A cosa non vorrebbe mai rinunciare?
“Non vorrei mai rinunciare alla mia libertà e soprattutto non rinuncerei mai a fare teatro dentro il carcere. Tengo disperatamente a difendere la mia onestà intellettuale e tutti quei valori che sono per me imprescindibili. Per fortuna tanto nel mio ruolo di attrice che in quello di regista sono sempre riuscita a tenere duro e, nonostante le difficoltà, a farcela. Questo è significato fare arrabbiare persone anche parecchio importanti, ma non ho mai ceduto e di questo sono particolarmente fiera.”
Che titolo ideale darebbe alla sua vita se dovesse metterla in scena?
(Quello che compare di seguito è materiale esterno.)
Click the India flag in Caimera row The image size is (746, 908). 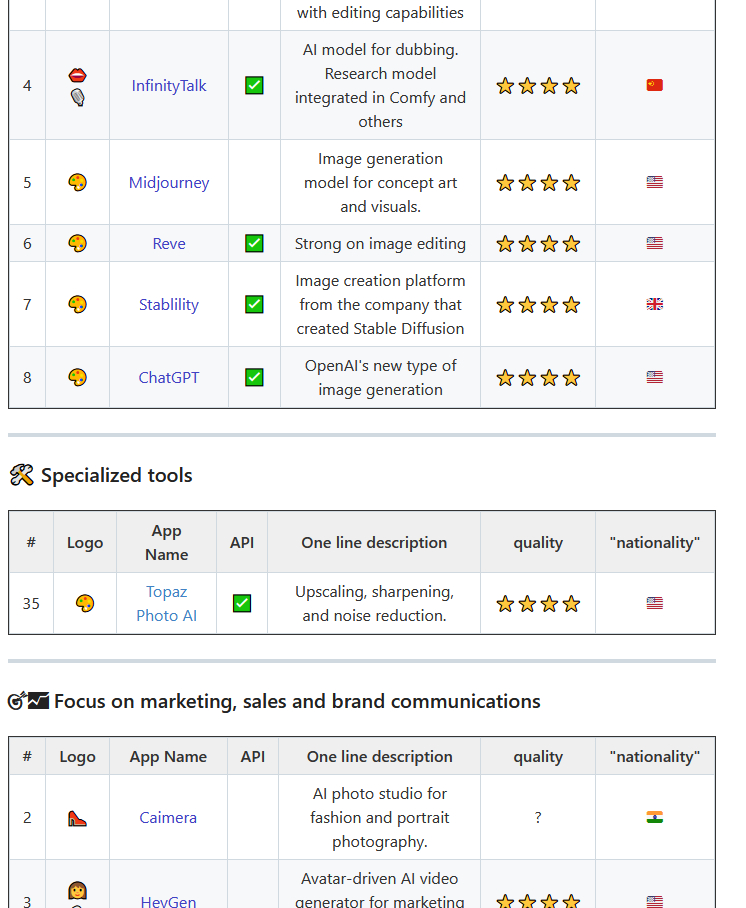pos(655,818)
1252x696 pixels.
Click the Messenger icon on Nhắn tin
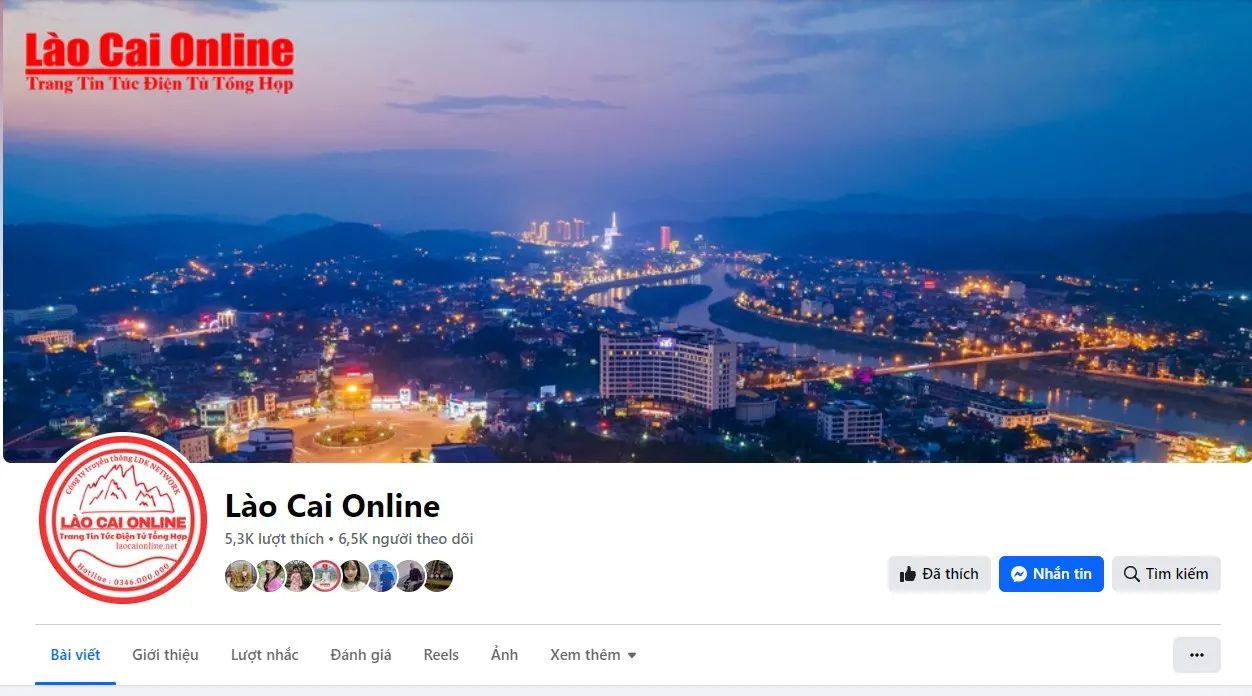click(x=1019, y=574)
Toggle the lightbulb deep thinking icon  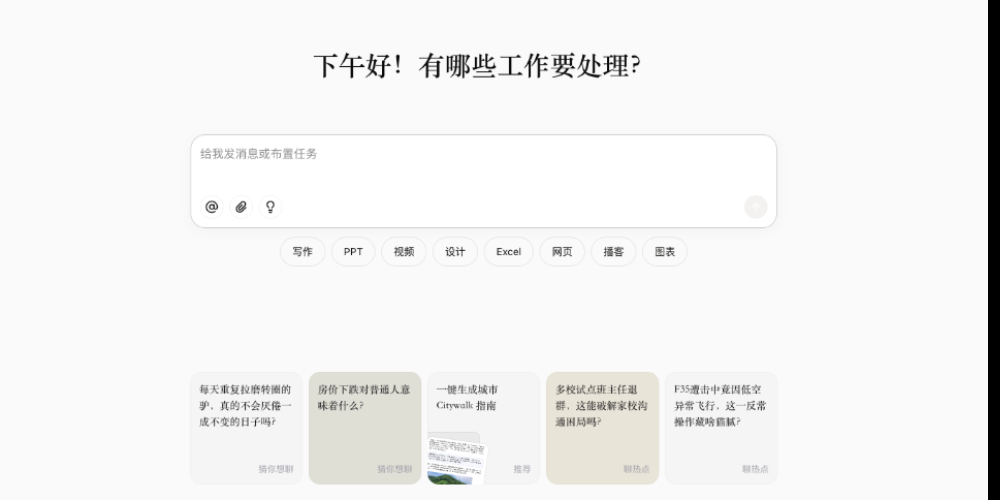pos(269,207)
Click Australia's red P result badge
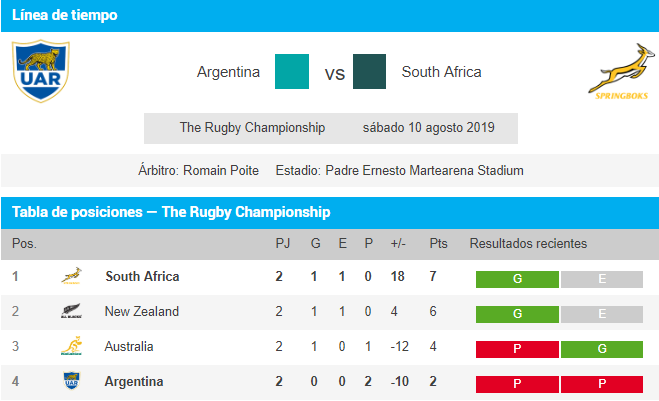 click(x=517, y=349)
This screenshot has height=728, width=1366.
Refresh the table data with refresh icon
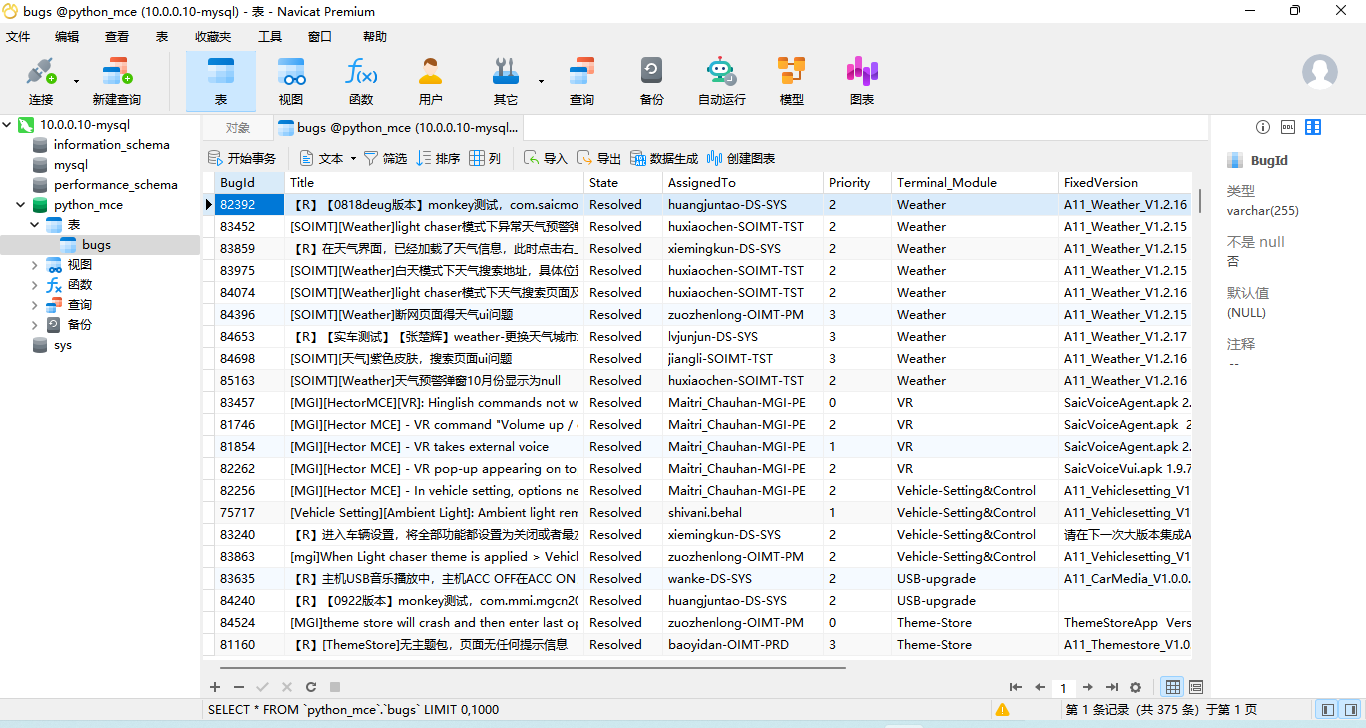tap(310, 687)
“Non ho dubbi: darei lo stesso titolo che ho dato al mio ultimo spettacolo a cui tegno moltissimo: ‘ Si illumina la Notte’ . E’ una frase estrapolata da un testo di Franco Scaldati, uno straordinario ‘poeta di strada’ siciliano che amo alla follia. Tanto è vero che mi è stato spesso detto di essere stata l’unica regista capace di tradurre sulla scena il pensiero di Scaldati. Come al solito, una scelta fuori dalla logiche commerciali, controcorrente in senso assoluto, ma che mi fa sentire viva e bene con me stessa. Posso dirlo? Scaldati, il poeta che mi scalda il cuore!”